Amin Sahba & Ramin Sahba
University of Texas at San Antonio
Mathematics is often perceived as high-stakes and rigid, which can create barriers for students experiencing anxiety, self-doubt, and low confidence. This poster introduces Math Study Skills, an openly accessible resource designed to address these challenges by pairing practical strategies for improving mathematical performance with approaches that build resilience, self-efficacy, and a growth mindset. Emphasizing belonging and emotional development, the resource supports students in recognizing progress, overcoming barriers, and building confidence. Attendees will also see how the textbook can support equity-minded teaching practices and reduce access barriers through OER.
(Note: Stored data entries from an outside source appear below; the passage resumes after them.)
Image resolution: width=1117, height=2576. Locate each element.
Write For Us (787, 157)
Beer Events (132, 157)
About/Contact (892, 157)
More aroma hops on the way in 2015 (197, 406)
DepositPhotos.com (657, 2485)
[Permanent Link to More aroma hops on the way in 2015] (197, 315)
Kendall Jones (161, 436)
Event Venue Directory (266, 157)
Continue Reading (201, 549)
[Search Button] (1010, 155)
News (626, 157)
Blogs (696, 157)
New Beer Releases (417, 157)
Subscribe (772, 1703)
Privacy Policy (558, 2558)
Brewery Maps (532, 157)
Shanda Hood & Joshua Girshner
University of Arkansas
Student engagement is essential for academic success. Without the proper motivation, interest, and curiosity, students may struggle both academically and emotionally. Faculty are the prime catalysts for engaging students to explore, adopt, and develop active learning strategies. Student engagement starts on day one, during student onboarding. Creating an engaging orientation program not only excites students about the profession they have chosen but creates a culture of engagement to support the student in the program they are entering. This poster session outlines strategies introduced during orientation that actively engage, motivate, and set up students for success throughout the program.
Karen Britt
Massachusetts College of Pharmacy and Health Sciences
ESL students at community colleges often struggle with information literacy (IL) because concepts like credibility, bias, and scholarly publishing are abstract and language-heavy. Traditional IL instruction can feel overwhelming for multilingual learners. This poster highlights an analogy-based approach that makes IL concepts clearer and more engaging for ESL students. For example, the iceberg model shows that what students first see is only the surface. The larger section below the water represents deeper evaluation: author expertise, methods, bias, purpose, and peer review. Using a familiar visual reduces language demands and helps students understand IL skills more intuitively.
Nicole Duncan-Kinard
Community College of Philadelphia
This poster presents an evidence-informed model for redesigning assignments using generative AI to strengthen competency-based learning while maintaining academic integrity. Drawing from undergraduate communication courses, it highlights AI-aligned tasks, structured prompts, transparent rubrics, and an AI chatbot tutor that offers equitable, on-demand support. Preliminary student evidence indicates greater engagement, deeper analytical thinking, and greater confidence. Attendees will gain adaptable templates, sample tasks, and responsible-use guidelines.
Iliana Ballester-Panelli
Universidad del Sagrado Corazón
Faculty often seek meaningful ways to connect course concepts to real-world applications while demonstrating the relevance of the material. This poster explores how citizen science projects can be integrated into both major-level biology courses and non-major general education science courses, across in-person and online formats. Assignments ranged from one-time lab activities to ongoing projects and extra credit opportunities, engaging students in collecting and analyzing real data through both fieldwork and digital platforms.